== Dataset excerpts
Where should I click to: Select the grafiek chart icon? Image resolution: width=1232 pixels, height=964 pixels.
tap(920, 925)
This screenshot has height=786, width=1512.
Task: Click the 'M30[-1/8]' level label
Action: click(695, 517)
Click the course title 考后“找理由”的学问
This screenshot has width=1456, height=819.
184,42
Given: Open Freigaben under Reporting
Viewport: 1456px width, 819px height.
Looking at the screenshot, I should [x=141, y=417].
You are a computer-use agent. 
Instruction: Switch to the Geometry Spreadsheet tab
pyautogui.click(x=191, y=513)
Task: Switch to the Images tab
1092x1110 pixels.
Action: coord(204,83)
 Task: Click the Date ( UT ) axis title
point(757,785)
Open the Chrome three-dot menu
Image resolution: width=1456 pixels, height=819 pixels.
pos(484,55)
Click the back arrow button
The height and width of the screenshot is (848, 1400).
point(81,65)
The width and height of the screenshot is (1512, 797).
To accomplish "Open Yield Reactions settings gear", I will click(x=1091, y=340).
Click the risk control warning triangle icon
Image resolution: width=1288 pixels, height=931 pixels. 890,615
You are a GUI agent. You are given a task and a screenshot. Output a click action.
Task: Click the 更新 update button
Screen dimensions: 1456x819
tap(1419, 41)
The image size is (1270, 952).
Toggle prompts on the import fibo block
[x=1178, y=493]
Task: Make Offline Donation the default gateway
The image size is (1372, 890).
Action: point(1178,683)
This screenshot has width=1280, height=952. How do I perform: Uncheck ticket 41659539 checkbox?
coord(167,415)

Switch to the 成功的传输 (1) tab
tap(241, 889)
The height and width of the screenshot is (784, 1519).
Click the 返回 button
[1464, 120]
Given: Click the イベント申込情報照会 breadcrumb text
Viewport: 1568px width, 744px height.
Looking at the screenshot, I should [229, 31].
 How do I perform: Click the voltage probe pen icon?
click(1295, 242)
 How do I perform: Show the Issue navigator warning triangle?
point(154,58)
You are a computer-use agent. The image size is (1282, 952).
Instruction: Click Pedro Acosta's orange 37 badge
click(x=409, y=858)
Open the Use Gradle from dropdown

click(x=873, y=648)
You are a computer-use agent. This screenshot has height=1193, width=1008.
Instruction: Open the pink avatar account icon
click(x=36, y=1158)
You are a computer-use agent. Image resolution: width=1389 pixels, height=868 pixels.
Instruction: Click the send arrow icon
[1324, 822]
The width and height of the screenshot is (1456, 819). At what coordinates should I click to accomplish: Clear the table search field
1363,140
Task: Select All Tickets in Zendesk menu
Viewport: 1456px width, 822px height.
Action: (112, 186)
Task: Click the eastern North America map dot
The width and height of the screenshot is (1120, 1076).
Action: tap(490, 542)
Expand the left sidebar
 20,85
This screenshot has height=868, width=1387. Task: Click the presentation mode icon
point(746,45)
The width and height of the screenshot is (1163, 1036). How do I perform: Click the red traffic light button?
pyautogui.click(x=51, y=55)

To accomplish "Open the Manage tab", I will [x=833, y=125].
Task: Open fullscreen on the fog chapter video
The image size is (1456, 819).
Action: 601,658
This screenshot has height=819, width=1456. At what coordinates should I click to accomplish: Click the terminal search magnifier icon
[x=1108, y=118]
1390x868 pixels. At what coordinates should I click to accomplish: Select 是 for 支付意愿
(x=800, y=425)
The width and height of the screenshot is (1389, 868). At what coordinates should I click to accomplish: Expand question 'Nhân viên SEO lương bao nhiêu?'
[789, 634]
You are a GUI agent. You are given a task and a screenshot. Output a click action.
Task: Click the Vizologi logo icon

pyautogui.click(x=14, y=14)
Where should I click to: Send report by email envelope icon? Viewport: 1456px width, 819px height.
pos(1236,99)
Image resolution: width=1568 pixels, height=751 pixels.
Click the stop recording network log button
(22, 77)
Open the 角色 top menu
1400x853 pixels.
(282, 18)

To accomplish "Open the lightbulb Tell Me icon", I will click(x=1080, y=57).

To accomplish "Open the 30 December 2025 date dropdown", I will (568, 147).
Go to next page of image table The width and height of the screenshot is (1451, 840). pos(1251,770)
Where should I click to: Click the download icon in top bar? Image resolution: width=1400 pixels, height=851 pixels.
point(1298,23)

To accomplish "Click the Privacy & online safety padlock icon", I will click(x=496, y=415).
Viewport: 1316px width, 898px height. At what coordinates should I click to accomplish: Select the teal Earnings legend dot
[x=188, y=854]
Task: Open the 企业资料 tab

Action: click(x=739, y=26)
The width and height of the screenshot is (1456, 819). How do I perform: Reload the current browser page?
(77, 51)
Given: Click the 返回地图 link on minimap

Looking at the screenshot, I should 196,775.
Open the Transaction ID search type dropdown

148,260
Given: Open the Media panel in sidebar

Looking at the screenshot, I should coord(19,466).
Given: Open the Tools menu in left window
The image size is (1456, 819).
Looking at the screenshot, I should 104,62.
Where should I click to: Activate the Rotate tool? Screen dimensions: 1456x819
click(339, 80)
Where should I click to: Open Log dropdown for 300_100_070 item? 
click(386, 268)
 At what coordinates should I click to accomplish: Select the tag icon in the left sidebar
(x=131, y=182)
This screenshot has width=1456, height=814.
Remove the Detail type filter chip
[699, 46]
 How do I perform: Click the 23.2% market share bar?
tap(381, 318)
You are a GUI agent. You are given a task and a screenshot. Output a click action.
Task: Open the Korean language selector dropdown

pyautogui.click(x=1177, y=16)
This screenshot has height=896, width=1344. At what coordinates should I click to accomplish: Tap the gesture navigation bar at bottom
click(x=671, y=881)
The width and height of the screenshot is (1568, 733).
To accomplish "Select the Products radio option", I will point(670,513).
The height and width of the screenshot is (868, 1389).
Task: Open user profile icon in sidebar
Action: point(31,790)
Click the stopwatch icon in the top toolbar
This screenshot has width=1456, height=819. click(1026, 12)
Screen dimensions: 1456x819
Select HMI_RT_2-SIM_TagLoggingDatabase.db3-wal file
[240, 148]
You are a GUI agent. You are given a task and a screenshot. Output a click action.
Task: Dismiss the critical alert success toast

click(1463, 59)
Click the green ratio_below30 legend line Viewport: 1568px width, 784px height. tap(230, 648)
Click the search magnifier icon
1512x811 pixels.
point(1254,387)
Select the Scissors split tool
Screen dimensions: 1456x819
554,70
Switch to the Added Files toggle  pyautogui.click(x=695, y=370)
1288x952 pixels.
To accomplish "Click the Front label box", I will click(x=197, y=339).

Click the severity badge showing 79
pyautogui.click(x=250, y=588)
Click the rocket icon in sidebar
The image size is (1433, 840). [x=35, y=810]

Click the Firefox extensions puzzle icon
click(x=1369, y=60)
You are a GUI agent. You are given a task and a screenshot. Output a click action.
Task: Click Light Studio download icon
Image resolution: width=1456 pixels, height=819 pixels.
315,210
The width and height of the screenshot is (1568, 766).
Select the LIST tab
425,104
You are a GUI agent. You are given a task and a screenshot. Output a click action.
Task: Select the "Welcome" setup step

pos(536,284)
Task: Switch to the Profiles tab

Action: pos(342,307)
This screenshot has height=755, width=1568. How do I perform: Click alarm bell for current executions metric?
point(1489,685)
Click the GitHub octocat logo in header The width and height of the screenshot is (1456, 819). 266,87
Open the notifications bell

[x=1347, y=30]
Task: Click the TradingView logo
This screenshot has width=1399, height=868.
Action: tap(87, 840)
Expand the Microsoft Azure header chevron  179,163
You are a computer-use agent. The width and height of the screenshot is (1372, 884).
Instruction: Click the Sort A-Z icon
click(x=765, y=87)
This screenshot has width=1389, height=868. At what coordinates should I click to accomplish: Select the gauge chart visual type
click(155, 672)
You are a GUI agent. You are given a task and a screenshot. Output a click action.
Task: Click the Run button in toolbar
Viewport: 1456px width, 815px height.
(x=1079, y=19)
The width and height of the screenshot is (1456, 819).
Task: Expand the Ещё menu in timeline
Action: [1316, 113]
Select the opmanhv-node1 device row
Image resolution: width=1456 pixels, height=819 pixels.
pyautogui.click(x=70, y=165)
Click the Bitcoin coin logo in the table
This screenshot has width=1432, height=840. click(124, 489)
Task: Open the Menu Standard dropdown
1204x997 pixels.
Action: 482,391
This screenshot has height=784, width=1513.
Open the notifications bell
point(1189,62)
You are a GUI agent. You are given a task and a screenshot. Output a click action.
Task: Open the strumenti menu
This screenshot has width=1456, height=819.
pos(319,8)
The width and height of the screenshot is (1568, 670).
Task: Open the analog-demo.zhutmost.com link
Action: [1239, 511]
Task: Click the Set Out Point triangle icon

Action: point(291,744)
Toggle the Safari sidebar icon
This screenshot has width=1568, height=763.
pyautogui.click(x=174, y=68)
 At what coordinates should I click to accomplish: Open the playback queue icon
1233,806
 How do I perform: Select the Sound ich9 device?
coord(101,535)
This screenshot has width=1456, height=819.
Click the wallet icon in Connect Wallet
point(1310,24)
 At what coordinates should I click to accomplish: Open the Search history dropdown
====
Exercise requirements: In the records above, find each line with the string "computer" and list it.

Response:
You are a computer-use agent. 
You are a computer-use agent. The image size is (1282, 952).
You are a computer-use agent. This screenshot has height=1193, width=1008.
You are a computer-use agent. Image resolution: width=1389 pixels, height=868 pixels.
You are a computer-use agent. The width and height of the screenshot is (1372, 884).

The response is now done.